Впереди плелась лошадь, однообразно покачивалась на сиденье Анна, брякал в телеге — далеко слышно — гроб, трещала по мелкой гладкой брусчатке тележка Ильи.
Так не должно быть, сердито подумал Шеберстов.
На повороте в Липовую его догнала жена, маленькая сухонькая женщина с личиком, казавшимся свежевыбритым. Не сбавляя шагу, Шеберстов выставил вбок правый локоть, жена взяла его под руку.
— Голова что-то разболелась. Наверное, опять давление. — Она глубоко вздохнула. — На воздухе легче…
Увидев спешившего по другой стороне улицы участкового Лешу Леонтьева, доктор усмехнулся:
— Сегодня головная боль вроде эпидемии.
И больше до самого кладбища не проронил ни слова.
Похоронная процессия миновала Цыганский квартал, центральную площадь с пустым постаментом, на котором когда-то стоял памятник Генералиссимусу. С кудлатых мокрых каштанов бесшумно снялась стая ворон, заоравших только в вышине, над крышами, и галдящей рваной тучей помчавшихся за реку. Свернули к мосту.
— Ты только глянь — сколько… — прошептала жена, но доктор Шеберстов промолчал, хотя, конечно, давно заметил, как прибывала толпа вроде бы прогуливающихся — парами, тройками — людей, двигавшихся в одном направлении, но даже после гаража, когда до кладбища оставалось всего ничего, так и не собравшихся в правильную похоронную процессию.

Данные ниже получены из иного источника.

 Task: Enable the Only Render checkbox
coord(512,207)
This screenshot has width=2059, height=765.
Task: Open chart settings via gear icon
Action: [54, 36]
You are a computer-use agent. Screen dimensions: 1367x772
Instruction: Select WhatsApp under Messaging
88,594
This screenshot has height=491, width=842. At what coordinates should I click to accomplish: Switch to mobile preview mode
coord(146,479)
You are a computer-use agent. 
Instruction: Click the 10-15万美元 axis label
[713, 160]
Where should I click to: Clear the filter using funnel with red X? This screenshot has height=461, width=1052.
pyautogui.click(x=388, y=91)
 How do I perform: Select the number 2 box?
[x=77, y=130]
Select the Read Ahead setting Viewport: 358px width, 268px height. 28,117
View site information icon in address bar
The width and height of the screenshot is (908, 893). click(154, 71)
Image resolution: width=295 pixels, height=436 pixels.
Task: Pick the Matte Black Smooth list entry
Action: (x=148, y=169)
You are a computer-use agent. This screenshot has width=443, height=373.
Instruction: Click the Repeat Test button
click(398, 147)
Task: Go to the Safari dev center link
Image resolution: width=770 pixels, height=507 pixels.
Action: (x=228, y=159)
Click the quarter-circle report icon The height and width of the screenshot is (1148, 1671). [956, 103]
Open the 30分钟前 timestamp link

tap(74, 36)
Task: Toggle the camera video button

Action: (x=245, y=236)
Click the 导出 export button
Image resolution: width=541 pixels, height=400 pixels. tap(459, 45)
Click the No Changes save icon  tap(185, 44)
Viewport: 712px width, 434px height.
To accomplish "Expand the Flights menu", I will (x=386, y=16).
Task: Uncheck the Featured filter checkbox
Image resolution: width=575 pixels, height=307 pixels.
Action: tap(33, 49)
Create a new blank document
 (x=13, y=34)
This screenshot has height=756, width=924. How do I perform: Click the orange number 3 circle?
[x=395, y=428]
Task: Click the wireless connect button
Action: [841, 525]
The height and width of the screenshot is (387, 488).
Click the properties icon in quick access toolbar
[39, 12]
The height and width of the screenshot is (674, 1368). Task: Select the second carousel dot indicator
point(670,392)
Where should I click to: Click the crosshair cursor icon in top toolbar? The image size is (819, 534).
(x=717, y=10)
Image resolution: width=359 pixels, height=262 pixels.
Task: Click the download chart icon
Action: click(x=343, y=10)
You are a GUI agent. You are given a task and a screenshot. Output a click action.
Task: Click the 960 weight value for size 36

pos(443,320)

Перед подъемом на Седьмой холм Анна придержала лошадь, и Илья, шлепая толкушками по лужам, догнал телегу. Длинной палкой с железным крюком зацепился за задний борт. Жена несильно хлестнула вожжами по мокрому лошадиному крупу.
Люди остановились у ворот.
— Сколько ж это копать им, — пробормотал Леша Леонтьев. — Часа два. А?
Шеберстов искоса глянул на участкового, шмыгнул носом.
— Выкопали им, — наконец нехотя проговорил он. — Осталось закидать.
Леонтьев с любопытством посмотрел на доктора, но все же не стал спрашивать, кто копал и кто за это платил.
С вершины холма, из-за часто посаженных жидких березок, донесся стук молотка — уверенный, четкий.
— Это Илья, — сказал дед Муханов, не вынимая изо рта сигарету, набитую грузинским чаем высшего сорта. — Уже пять.
— Чего — пять? — не понял Шеберстов.
— Гвоздей, — пояснил Леонтьев. — Шесть.
Он курил, пряча папиросу в кулаке и поглядывая из-под козырька форменной фуражки на молчаливую толпу у ворот и вдоль ограды.
— А кому их дом останется? — громко спросила Буяниха.